Re-evaluation for conversion to resectable disease should be considered every 2 months after preoperative chemotherapy, provided all original sites are amenable to resection. Curative resection will not be possible in many cases, and it is important that patients are aware of this fact. Following hepatic resection, if further hepatic recurrence develops, repeat resection may be considered.
Given the rationale that these patients have a high risk of recurrence and that chemotherapy may reduce this recurrence risk, these patients are frequently offered adjuvant chemotherapy, despite the lack of data from randomized trials. Some patients with limited lung and liver metastases may be selected for staged metastasectomy following chemotherapy for advanced disease.
3. The third group is patients who have potentially resectable metastatic disease, but who are not candidates for surgical resection because of co-morbidity or poor performance status. In these circumstances, nonsurgical treatment strategies like radiofrequency ablation to the liver or lung or stereotactic radiotherapy to the liver should be considered. This should be only considered when all measurable metastatic lesions can be treated. 
4. The last group is patients with unresectable metastatic disease. In these cases, curative treatment is not possible, but many patients will benefit in terms of both quality-of -life and survival from the use of systemic chemotherapy and supportive measures, with a median overall survival rate approaching more than 2 years in recent studies. Evidence suggests that greater benefit is achieved if patients are treated early, before becoming symptomatic.

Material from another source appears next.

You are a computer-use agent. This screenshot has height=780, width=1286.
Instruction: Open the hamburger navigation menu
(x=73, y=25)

Hereditary colorectal cancer
Approximately, 5% of all CRCs can be attributed to a hereditary genetic predisposition, including Lynch syndrome (hereditary nonpolyposis colon cancer [HNPCC]) and familial adenomatous polyposis (FAP) among others. Genetic risk assessment for hereditary CRC (HNPCC or FAP) and referral for genetics evaluation should be considered in patients with CRC below 50 years or gastrointestinal cancer before the age of 40 years, uterine cancer before the age of 45 years, multiple gastrointestinal polyps, two separate primary cancers (colorectal, endometrial, gastric, ovarian, urinary tract, hepatobiliary, small bowel, skin and brain) or a family history of colorectal or uterine cancer and a first-degree relative with any of the cancers listed above or a polyposis syndrome. Individuals who fulfill the Amsterdam criteria must also undergo genetic testing. 
| Follow-Up|| |
The aim of follow-up is to detect recurrences early as well as to assess any complication due to surgery/radiotherapy/chemotherapy especially second cancers. For cancers treated with curative intent-the follow-up is every 3 months in the 1 st year, every 6 months until 5 years and then annually. This consists of a clinical examination and measurement of CEA or CA19.9 levels (whichever was raised at diagnosis), radiologic imaging and colonoscopic surveillance at year 1 and 3. If polyps are noted and treated, colonoscopy should be undertaken every 6-12 months until polyp-free status is achieved. For patients with metastatic disease in remission, imaging is considered only if signs/symptoms suggest disease progression or if rising levels of tumor markers are noted.